I Got 99 Problems But Cash Ain't One

It doesn’t matter much what you and I think - we ain’t got cash. If you haven’t already seen it here is some recent research illustrating the shrinkage of UK and Canadian dedicated mining funds since 2011 down 60% and 80% respectively:

Australia is no better off, 431, over half of all listed Australian resource companies are capitalised at less than A$20 million with an average capitalisation of A$9 million and cash of less than A$2 million.

So what about the ‘big’ and the ‘smart’ money?

In February, Amazon founder Jeff Bezos sold $8.5 billion or 50 million of his shares, Bill and Melinda Gates sold 3% of their stake in Microsoft at the end of 2023 and Mark Zuckerberg founder of Meta (Facebook) made his first sale for two years selling $428 million of Meta in Q4, 2023.

Jamie Dimon, CEO of JP Morgan and the second most important banker in the world after Jerome Powell sold $150 million of shares in JP Morgan for the first time ever in February.

Nvidia insiders sold $80 million of shares after the blowout positive earnings release last week but UNLIKE my portfolio of junior mining shares this was ONLY 99,000 shares of Nvidia.

If only I could buy an oat milk cappuccino on Piccadilly if I sold 99,000 of any one of my miserable nano cap portfolio.

Thanks to the Crescat Capital February 28th newsletter we noticed Billionaire Family office Stanley Druckenmiller has been selling Microsoft,

and Amazon and buying Barrick Gold.

Here is Stanley's view from a "fireside chat with equally famous hedge fund legend Paul Tudor Jones (they are worth $14 billion between them) in October 23:

“Under a Trump administration, what I would be terrified of because he's a big spender, he doesn't believe in the Federal Reserve, we go back to the Arthur Burns [a previous US president who is regarded as causing the inflation of the 1970's] model times two. So, you have fiscal recklessness, un abandon, just like he's run his business. And on top of that, he puts a puppet into the Federal Reserve. Under that model, you have to be open minded to eight to ten percent inflation, a takeoff like you did in the 70s after probably an intermediate lull here after a year or two.”

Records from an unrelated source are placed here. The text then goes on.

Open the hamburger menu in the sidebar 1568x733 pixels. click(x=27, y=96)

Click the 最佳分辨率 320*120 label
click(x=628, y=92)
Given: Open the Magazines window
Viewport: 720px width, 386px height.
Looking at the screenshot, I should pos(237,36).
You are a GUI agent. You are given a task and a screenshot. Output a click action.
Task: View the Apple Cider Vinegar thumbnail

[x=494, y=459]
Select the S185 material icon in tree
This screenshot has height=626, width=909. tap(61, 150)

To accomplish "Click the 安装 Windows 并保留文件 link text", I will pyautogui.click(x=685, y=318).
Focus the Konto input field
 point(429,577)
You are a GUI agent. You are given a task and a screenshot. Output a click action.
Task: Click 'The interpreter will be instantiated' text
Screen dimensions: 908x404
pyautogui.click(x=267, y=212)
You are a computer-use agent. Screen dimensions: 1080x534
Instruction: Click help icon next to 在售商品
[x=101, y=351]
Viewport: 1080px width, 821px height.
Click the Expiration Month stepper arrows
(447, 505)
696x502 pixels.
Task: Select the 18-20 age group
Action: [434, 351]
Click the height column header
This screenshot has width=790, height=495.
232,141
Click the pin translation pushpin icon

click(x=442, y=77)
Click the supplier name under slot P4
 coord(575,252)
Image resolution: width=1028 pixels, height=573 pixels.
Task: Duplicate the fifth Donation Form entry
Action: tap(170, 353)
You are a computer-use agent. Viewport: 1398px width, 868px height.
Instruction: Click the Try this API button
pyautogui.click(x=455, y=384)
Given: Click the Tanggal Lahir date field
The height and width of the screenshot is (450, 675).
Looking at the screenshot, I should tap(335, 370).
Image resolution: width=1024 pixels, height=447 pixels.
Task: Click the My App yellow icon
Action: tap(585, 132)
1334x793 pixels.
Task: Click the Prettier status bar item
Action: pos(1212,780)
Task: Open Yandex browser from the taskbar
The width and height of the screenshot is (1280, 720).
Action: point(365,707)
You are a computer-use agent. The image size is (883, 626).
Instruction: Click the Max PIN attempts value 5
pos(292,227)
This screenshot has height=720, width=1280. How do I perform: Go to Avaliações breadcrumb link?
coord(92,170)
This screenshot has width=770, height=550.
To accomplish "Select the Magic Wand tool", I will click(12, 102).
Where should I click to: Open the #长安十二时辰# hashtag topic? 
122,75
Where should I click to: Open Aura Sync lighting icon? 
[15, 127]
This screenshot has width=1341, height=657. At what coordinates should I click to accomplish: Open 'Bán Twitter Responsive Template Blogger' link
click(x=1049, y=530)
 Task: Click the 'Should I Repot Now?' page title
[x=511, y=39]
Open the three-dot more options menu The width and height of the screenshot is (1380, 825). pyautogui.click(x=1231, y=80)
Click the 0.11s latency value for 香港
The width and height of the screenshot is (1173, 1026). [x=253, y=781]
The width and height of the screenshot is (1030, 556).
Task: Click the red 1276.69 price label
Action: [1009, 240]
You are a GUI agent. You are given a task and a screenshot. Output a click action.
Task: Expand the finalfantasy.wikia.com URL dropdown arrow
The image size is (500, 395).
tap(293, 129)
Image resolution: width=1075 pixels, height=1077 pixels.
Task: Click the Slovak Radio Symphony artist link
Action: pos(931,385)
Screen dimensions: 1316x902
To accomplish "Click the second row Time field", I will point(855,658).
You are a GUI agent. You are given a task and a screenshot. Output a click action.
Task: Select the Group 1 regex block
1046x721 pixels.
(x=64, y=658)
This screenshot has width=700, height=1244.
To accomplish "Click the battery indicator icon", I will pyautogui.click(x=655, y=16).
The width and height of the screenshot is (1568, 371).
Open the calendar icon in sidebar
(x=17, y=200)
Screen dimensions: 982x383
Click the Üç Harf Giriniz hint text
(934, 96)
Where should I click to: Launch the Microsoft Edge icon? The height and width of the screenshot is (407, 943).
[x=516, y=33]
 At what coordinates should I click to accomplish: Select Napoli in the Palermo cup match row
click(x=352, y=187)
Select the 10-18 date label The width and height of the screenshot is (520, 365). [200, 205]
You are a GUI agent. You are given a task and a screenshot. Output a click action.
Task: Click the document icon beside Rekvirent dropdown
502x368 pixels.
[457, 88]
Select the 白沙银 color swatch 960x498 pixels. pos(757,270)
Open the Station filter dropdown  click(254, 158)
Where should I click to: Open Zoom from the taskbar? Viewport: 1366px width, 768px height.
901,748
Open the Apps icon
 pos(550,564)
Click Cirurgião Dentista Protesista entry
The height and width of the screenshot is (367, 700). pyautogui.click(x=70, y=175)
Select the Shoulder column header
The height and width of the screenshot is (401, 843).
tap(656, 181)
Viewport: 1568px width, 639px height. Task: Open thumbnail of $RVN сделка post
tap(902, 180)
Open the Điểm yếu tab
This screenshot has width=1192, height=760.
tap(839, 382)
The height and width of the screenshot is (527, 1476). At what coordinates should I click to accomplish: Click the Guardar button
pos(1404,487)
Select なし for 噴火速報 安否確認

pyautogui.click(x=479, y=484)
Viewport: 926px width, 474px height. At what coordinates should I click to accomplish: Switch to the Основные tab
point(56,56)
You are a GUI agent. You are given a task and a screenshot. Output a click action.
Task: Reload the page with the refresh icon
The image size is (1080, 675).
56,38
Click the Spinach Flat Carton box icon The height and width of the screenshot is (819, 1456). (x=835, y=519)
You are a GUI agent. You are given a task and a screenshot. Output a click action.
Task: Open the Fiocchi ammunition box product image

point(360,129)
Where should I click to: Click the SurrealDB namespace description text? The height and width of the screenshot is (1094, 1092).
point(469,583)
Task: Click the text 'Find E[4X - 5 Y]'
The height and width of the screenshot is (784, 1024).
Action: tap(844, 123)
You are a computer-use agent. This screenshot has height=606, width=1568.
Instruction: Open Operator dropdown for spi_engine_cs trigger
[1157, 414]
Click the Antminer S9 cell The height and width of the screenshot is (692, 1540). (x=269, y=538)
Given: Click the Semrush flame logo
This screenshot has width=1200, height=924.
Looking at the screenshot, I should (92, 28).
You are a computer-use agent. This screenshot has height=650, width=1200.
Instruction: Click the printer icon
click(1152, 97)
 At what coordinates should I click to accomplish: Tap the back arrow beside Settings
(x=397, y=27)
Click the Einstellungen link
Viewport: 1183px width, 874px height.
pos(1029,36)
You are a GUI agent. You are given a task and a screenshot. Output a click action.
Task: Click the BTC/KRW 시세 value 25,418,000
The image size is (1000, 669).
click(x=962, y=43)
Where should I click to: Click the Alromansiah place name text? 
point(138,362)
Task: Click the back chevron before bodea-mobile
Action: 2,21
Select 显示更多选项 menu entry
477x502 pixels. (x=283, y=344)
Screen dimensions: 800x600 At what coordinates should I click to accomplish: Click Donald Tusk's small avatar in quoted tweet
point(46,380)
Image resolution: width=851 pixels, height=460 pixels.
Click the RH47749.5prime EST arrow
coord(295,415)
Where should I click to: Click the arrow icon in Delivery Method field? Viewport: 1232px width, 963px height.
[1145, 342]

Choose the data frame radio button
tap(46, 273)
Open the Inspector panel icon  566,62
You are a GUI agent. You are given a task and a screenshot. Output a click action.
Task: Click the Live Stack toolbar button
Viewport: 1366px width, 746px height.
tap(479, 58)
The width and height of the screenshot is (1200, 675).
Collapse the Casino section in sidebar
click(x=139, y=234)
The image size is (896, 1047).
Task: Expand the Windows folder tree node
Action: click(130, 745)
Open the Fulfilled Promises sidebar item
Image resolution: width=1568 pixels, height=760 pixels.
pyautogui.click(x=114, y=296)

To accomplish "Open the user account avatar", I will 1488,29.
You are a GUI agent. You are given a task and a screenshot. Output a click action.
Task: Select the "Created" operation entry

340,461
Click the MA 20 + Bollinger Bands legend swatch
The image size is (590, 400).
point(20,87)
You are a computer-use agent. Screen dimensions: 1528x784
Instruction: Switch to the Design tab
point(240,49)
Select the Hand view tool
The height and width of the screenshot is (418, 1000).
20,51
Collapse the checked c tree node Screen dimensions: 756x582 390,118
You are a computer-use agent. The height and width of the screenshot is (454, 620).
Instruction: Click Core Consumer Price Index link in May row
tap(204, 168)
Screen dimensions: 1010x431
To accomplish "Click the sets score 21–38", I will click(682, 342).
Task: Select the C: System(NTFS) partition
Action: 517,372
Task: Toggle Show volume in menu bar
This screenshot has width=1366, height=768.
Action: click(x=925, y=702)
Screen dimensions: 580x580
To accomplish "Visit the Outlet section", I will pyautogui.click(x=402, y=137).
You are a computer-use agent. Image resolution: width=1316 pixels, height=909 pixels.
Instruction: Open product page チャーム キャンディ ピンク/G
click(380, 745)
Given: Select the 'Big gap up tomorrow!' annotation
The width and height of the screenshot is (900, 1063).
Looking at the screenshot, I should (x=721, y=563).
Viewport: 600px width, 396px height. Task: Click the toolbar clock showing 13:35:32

Druckenmiller is best known for running one of the most famous macro hedge funds, The Quantum Fund with George Soros

ALL the SENSIBLE people I know have LOTS of CASH. US money market funds have over $6 trillion of cash and Japanese retail investors sit on $7 trillion.

I got 99 problems but cash ain't one

Commodities have not been this unloved in 15 years.

Trouble ahead for Goldilocks.

Inflation is rising and repricing risk aka the US ten year yield.

Trump 2 will be different to Trump 1 because in Trump 1:

"[in 2017 during Trump's first Presidential term] Then there were 1.3 unemployed workers for every job opening; today there are only 0.7 workers and that’s before Trump attempts to deport immigrant labour [Source: The Economist, Donald Trump is winning. Business beware, Jan 18th, 2024]

This past Friday evening during a family dinner I had a sneaky check of my watchlist I noticed gold was up +$40/ounce. I asked two fund managers and one market commentator what I had missed and no one knew.

Perhaps the GREAT PRECIOUS METAL BULL MARKET OF THE 2020'S has started in STEALTH MODE???

Gold bullion rallied DESPITE a 2% rise in real interest rates since 2020.

Miners on the other hand have followed ETF flows lower:

Perhaps the answer to the question as to why gold is up is as simple as: there are more eastern buyers than western sellers

Here is what Druckenmiller says about Gold Vs Bitcoin:

On Gold: "I’m 70 years old… I own gold."

On Bitcoin: "I was surprised Bitcoin got going but it’s clear the young people see it as a store of value. 17 years, to me it’s a brand. I like gold because it’s a 5000-year-old brand, but young people have all the money. So, I like both. I don’t own any Bitcoin but I should."